La crise de 1929 ne réussit pas à porter ombrage à cet établissement qui jouit d'une aura incroyable auprès des Américains et des maharadjahs. Après la Seconde Guerre mondiale où l'hôtel est réquisitionné par les officiers de l'armée allemande, le Royal Monceau devient le théâtre des grandes décisions politiques de ce monde : les délégations françaises et allemandes y établissent les accords d'armistice, Hô Chi Minh y séjourne sept semaines, en 1947, à l'occasion de la conférence de Fontainebleau, David Ben Gourion et Golda Meir y signent, un an plus tard, l'acte de création de l'État d'Israël en Palestine.

Style années 1930 revisité

Autre temps, autre décor. L'ère de Jacques Garcia qui influa un goût jugé «cocotte» par ses ennemis avec sa tente napoléonienne pour le restaurant français ou ses micromiroirs et ses porte-torchères reconvertis en halogènes venant de palais des maharadjahs pour le Royal's bar, est révolue.

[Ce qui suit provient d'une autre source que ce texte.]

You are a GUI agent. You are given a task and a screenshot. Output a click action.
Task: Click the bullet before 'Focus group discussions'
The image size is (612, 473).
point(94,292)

Place au design avec Philippe Starck depuis le rachat de l'hôtel, en 2007, par l'homme d'affaires français Alexandre Allard au Dr Osmane Aïdi qui avait fondé le groupe Royal Monceau. Mais le style sera toutefois celui des années 1930 revisité par un œil contemporain. Et le jardin de l'époque ancienne devrait retrouver sa taille d'origine.

«Pour donner naissance à un concept hôtelier de luxe et service extrême encore inédit à Paris», la direction du Royal Monceau qui veut garder le secret jusqu'à l'ouverture, met tout son contenu à l'encan pour une estimation de 800 000 à 1 M€. Celle-ci pourrait être largement dépassée, tant les hôtels de légende, symboles des beautiful people font rêver. En deux ventes de prestige et deux ventes à thème, 2 360 lots doivent trouver preneur. De la suite royale aux cinq suites présidentielles en passant par le hall et les restaurants (Jardin et Il Carpaccio), tout est à vendre à partir de 100 € : tables, commodes, chaises, poufs, piédestaux, sculptures, tapisseries, lustres, tissus d'ameublement signés Rubelli, Nobilis et Pierre Frey, linges de bain avec le logo RM.

Et même des objets plus gadgets comme un minibar de chambre en ivoire chiffré RM (80-120 €) ou le comptoir en forme de kiosque à tissu rayé dont le démontage est à la charge de l'acheteur (800 à 1 000 €).